### Task item
Only the number is wanted: how many lines in the data contain "that"?

Start of Data

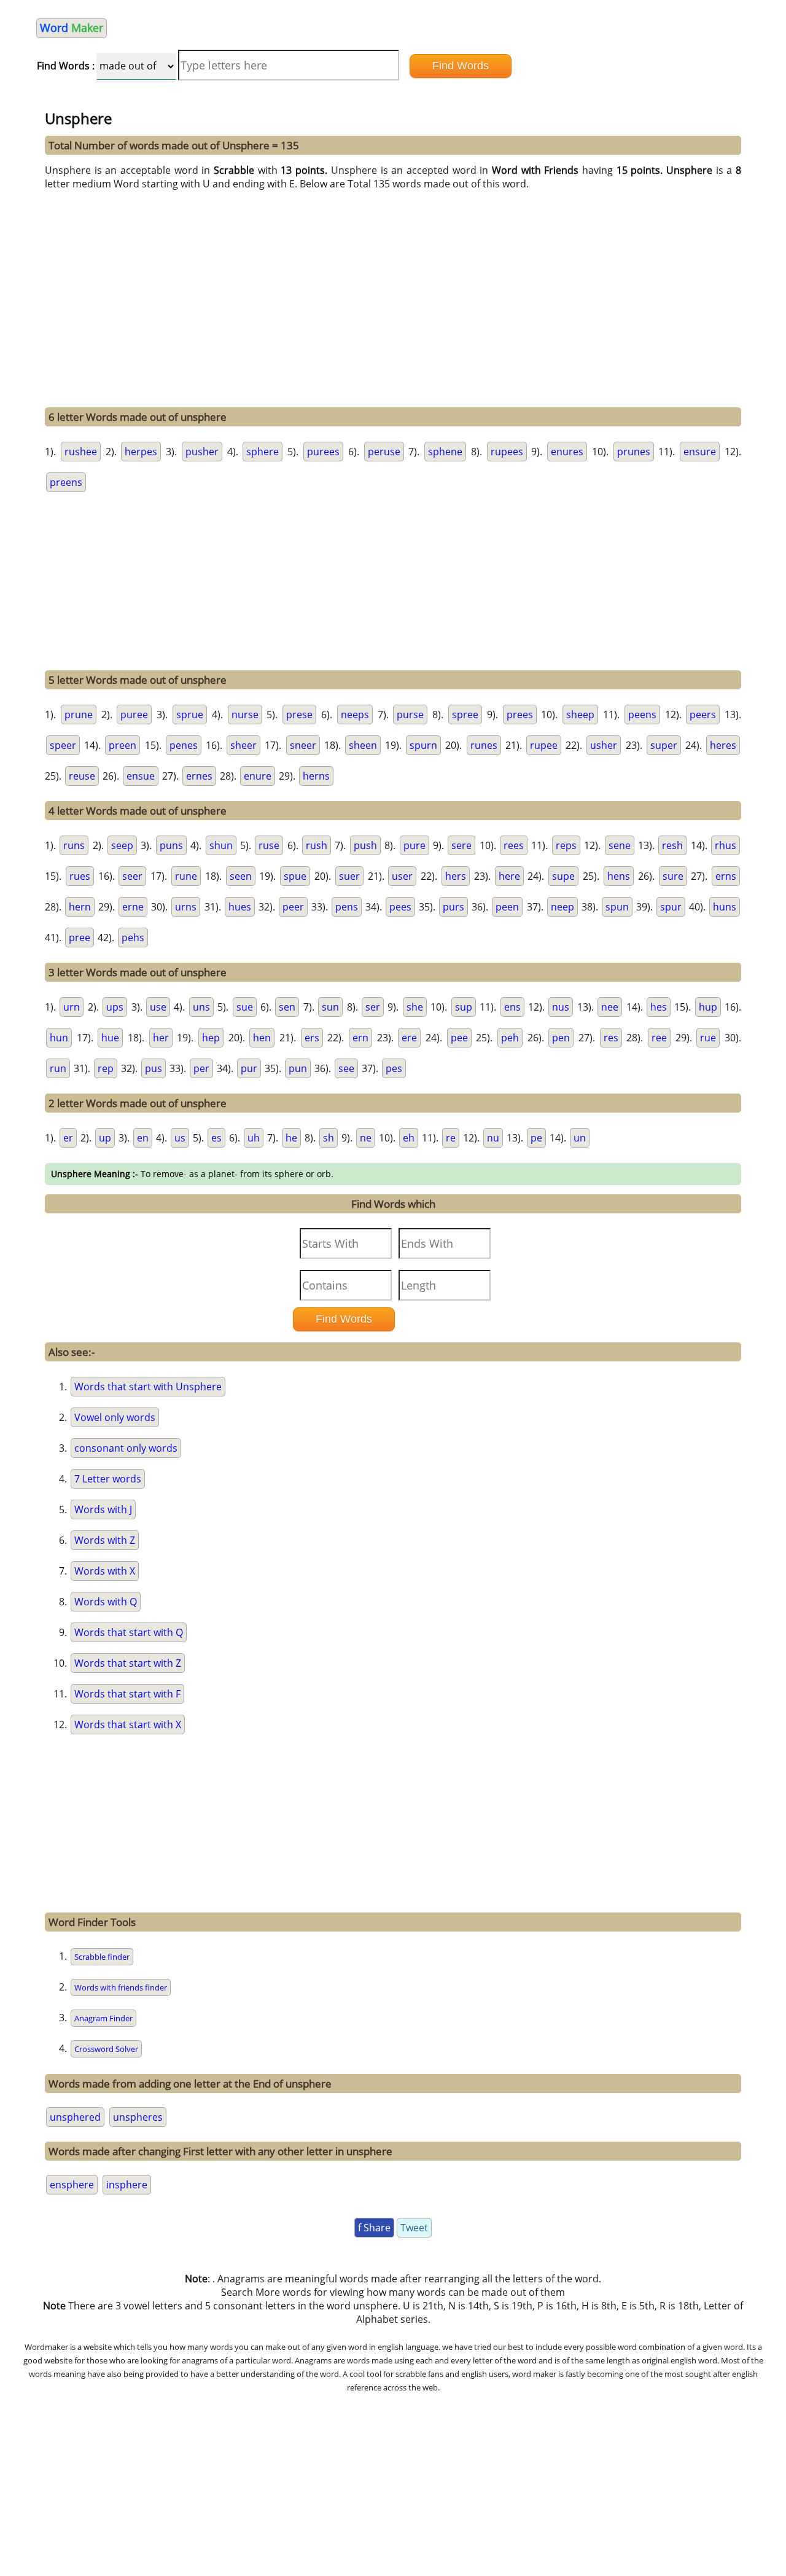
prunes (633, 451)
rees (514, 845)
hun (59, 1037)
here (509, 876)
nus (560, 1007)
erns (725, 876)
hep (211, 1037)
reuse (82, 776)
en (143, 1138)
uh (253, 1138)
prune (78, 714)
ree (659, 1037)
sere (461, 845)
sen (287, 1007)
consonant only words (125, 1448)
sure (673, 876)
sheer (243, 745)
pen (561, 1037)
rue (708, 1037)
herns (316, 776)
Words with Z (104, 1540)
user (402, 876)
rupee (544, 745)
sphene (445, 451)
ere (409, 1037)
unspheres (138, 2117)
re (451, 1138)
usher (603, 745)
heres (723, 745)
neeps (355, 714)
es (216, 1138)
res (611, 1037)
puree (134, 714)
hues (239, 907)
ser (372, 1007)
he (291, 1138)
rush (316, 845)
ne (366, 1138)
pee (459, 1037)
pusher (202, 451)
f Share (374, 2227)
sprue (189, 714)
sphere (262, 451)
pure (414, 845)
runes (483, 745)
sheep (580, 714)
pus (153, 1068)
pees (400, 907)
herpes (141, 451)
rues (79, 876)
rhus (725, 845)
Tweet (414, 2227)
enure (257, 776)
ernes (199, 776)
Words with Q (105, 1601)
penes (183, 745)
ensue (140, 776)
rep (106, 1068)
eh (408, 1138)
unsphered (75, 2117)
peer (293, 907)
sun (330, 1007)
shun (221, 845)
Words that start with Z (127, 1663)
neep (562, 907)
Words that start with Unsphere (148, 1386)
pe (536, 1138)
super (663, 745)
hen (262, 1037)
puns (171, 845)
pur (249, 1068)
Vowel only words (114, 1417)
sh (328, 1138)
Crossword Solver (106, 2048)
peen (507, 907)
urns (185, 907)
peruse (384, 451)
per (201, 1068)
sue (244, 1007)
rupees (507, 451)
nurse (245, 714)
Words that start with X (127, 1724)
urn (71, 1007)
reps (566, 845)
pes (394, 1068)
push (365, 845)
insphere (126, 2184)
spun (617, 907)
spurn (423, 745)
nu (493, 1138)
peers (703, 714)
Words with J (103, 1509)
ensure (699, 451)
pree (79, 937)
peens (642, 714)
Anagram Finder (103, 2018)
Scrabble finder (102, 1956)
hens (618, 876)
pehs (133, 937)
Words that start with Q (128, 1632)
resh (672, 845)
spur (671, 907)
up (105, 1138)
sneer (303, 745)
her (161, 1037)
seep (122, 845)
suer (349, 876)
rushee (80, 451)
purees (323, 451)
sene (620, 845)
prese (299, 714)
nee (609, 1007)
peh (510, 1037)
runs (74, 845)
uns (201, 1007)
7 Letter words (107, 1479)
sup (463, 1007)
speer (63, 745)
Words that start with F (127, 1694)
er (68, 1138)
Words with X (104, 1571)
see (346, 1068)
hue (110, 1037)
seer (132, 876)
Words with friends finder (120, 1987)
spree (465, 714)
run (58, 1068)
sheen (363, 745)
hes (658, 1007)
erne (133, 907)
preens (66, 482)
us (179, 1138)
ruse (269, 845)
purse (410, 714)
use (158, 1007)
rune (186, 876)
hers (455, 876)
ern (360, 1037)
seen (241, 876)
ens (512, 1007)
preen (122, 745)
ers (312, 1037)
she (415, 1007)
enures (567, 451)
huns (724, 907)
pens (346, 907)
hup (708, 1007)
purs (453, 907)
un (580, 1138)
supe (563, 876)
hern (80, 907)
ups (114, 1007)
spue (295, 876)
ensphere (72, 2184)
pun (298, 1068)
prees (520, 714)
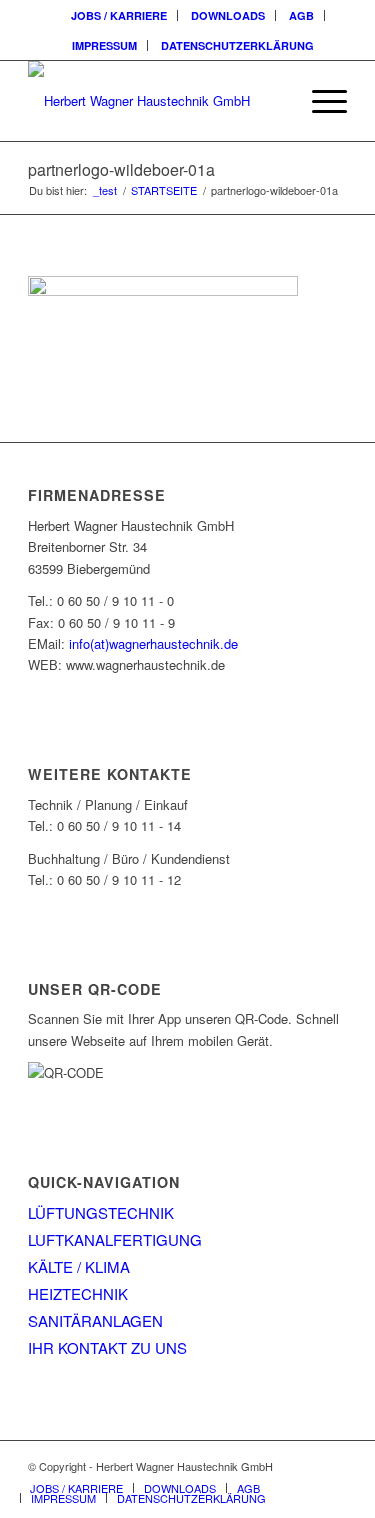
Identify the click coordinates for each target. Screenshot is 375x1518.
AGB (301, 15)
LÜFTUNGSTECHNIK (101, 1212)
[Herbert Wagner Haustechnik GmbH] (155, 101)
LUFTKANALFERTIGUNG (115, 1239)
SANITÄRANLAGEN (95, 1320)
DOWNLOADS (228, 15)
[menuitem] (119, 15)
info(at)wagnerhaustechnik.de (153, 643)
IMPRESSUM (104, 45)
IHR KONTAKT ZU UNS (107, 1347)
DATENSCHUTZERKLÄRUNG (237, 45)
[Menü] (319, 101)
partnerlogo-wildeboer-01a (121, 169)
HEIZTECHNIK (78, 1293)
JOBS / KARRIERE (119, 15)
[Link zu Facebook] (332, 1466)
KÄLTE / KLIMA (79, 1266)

End of Data

### Result for this task
5